Recorded data →

*****

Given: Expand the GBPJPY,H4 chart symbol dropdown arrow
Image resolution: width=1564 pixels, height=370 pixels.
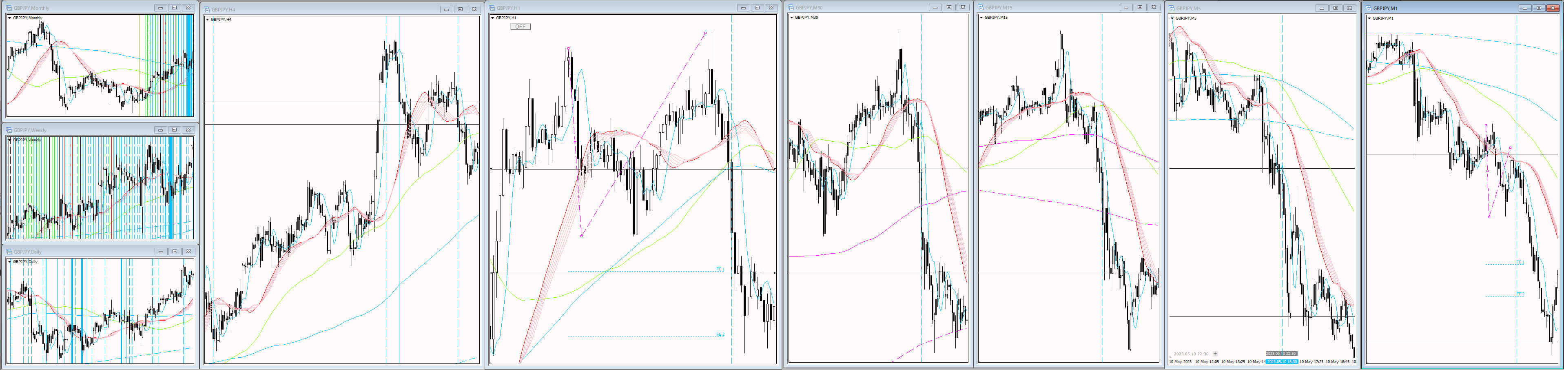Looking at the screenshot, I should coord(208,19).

*****

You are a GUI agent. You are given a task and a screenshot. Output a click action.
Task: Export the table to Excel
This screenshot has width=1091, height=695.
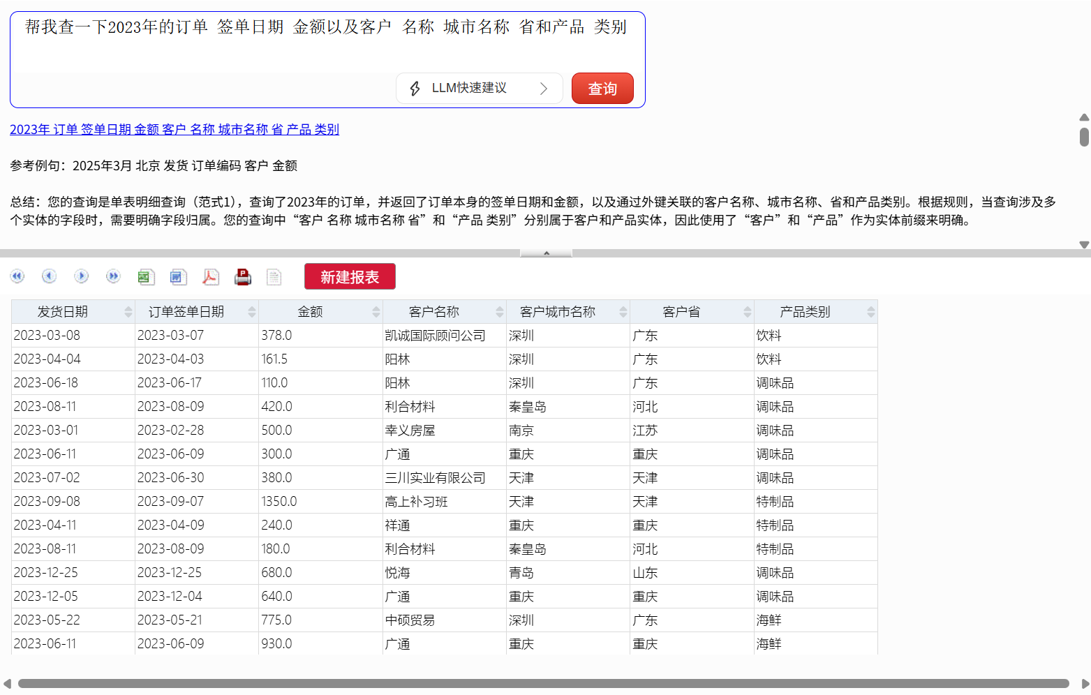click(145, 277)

*****

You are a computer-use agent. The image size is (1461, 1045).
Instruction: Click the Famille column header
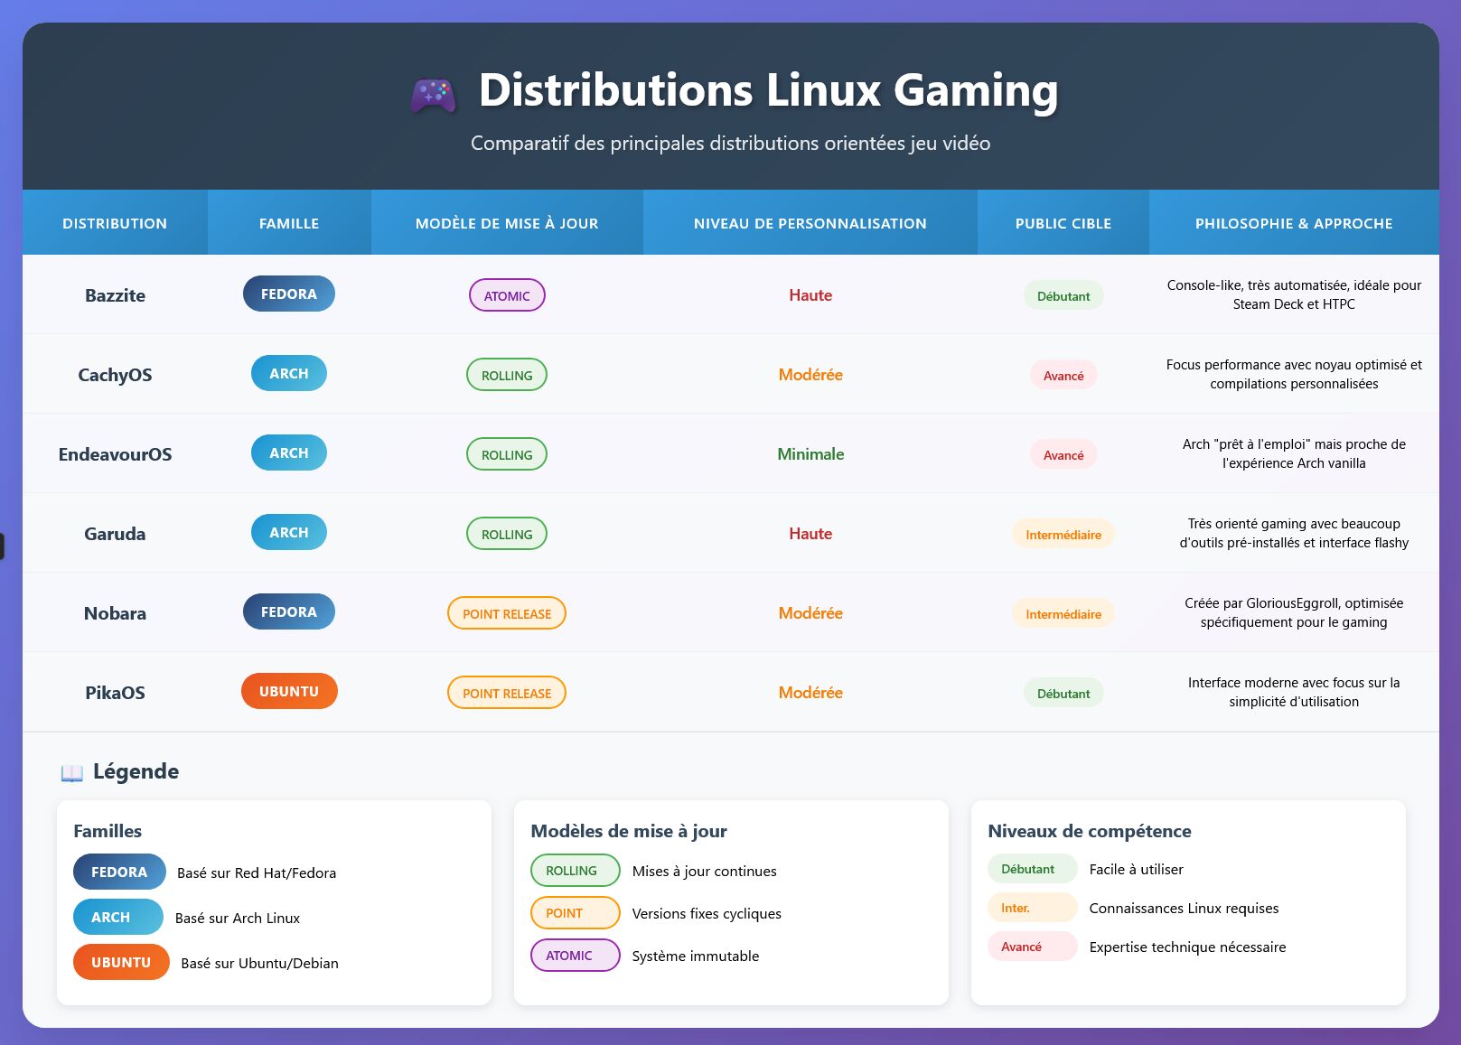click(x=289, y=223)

*****

The task →
In the records above, how many lines include "agent"? Answer with the number alone.

The answer →
2